Letztes Update am Do, 10.12.2015 18:12

APAOnlineticker / Tiroler Tageszeitung Onlineausgabe


Kritik an geplanter KFC-Eröffnung in Tibets Hauptstadt Lhasa



Peking (APA/AFP) - Die US-Fastfoodkette Kentucky Fried Chicken (KFC) will im Jänner eine Filiale in der tibetischen Hauptstadt Lhasa eröffnen - doch die in London ansässige Menschenrechtsorganisation Free Tibet bezweifelt, dass die einheimische Bevölkerung davon profitieren wird.
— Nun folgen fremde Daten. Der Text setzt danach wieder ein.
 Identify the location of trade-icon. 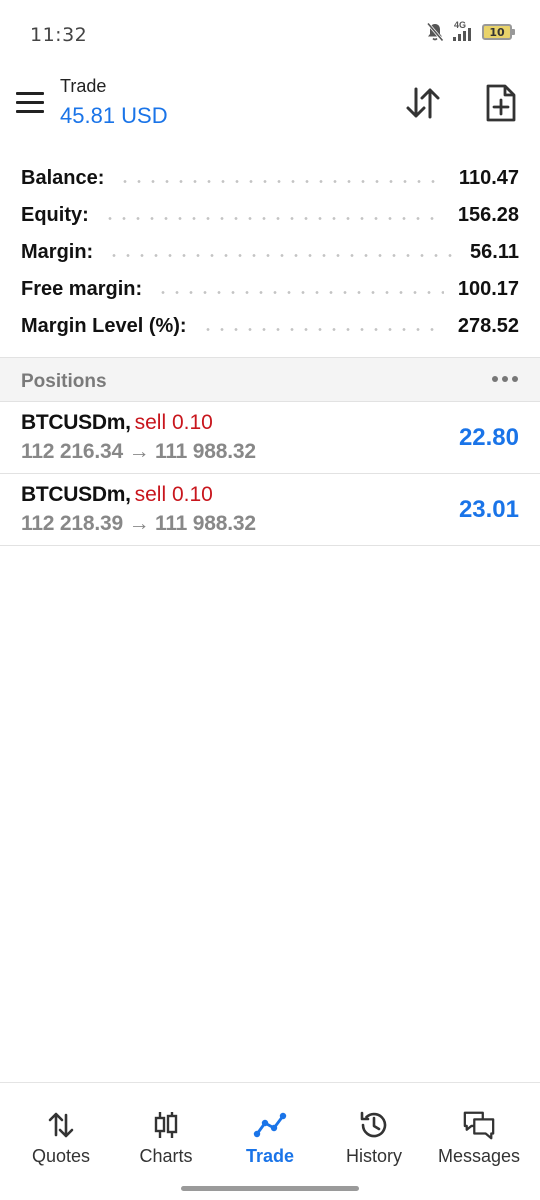
(270, 1125).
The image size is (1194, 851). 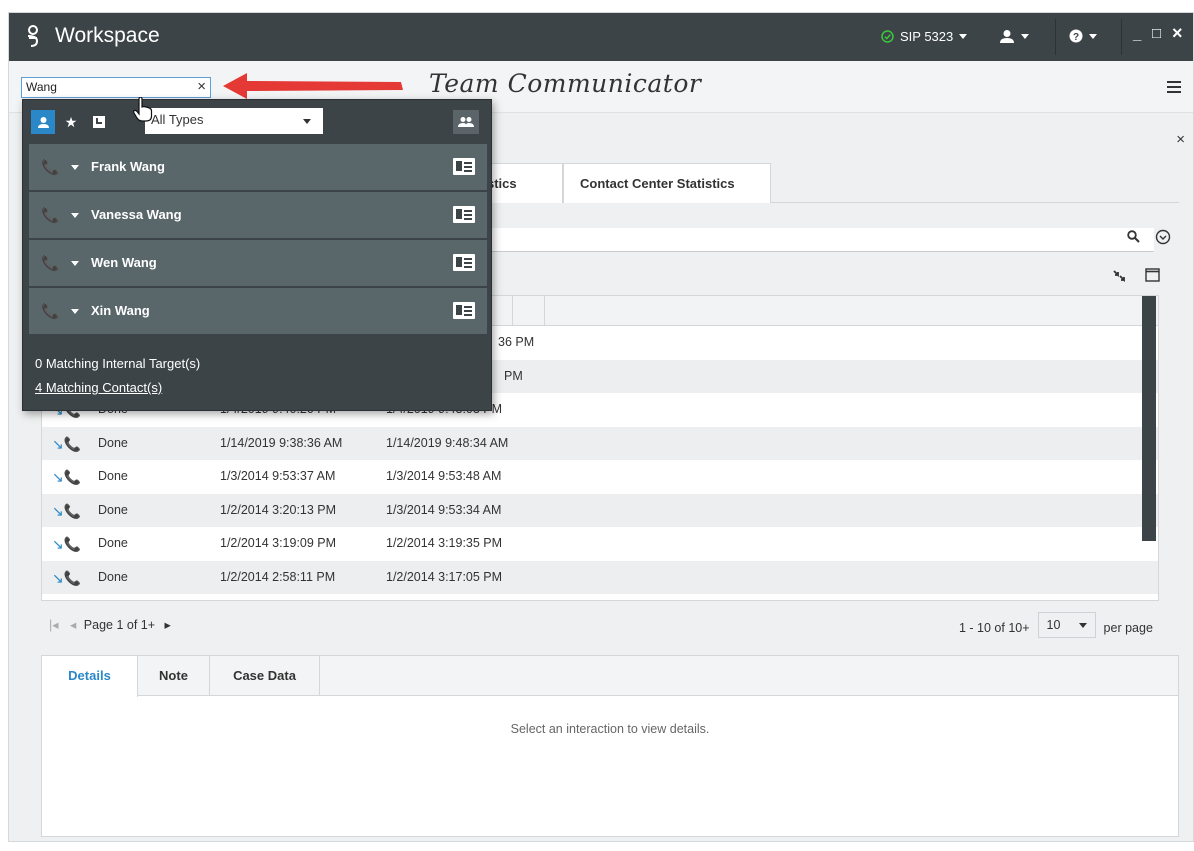 I want to click on end-date-cell: 1/3/2014 9:53:48 AM, so click(x=444, y=476).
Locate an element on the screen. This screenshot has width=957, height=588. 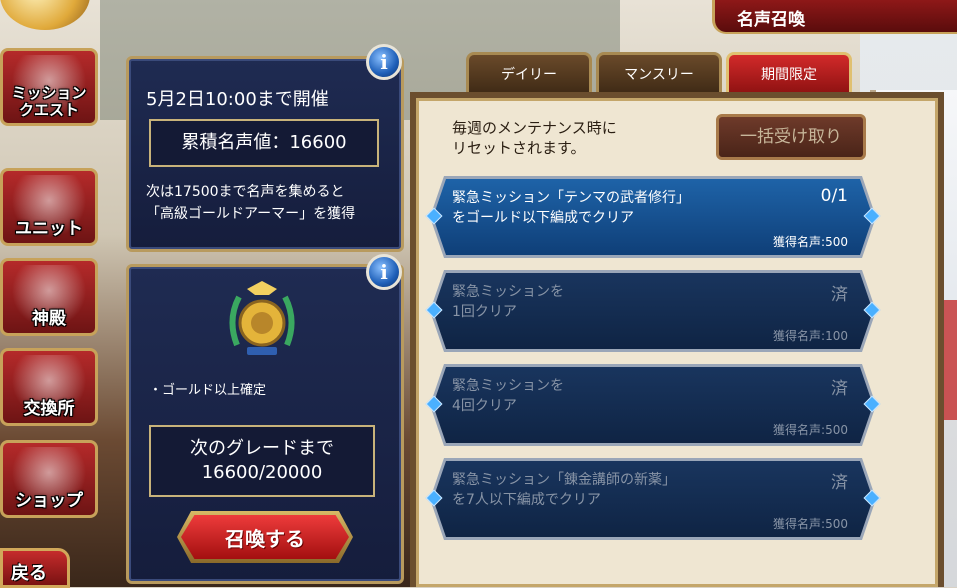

Es sei zwar nichts falsch daran, dass ein westliches Unternehmen in Tibet Geschäfte machen wolle, doch bisher hätten nur „sehr, sehr wenige“ dieser Unternehmen ein Interesse daran gezeigt, den Tibetern Gutes zu tun, sagte Alistair Currie von Free Tibet. Er forderte, dass KFC Tibeter anstelle, ausbilde und auch befördere, und dass im Fastfoodrestaurant Tibetisch gesprochen werde. Bisher fehle es an einer Zusicherung für ein solches Engagement.

Der chinesische KFC-Mutterkonzern Yum Brands erklärte gegenüber AFP, ein Franchisenehmer werde das KFC-Restaurant in Lhasa für Einheimische und Touristen eröffnen. In dem zweistöckigen, 540 Quadratmeter großen Restaurant werde es „einheimische Design-Elemente“ geben, dazu Arbeitsplatzangebote und Unterstützung für eine Entwicklung einer einheimischen Lieferkette. Die chinesische Nachrichtenagentur Xinhua berichtete, KFC werde in einem Einkaufszentrum eröffnet, dazu komme ein Gefrierhaus am Stadtrand, „um eine weitere Expansion in der Region vorzubereiten“.

China kontrolliert Tibet seit den 1950er Jahren, der Volksrepublik wird vorgeworfen, sie wolle die tibetische Kultur auslöschen. Peking zufolge genießen die Tibeter weitgehende politische Freiheiten; China habe der Region zudem Wirtschaftswachstum gebracht.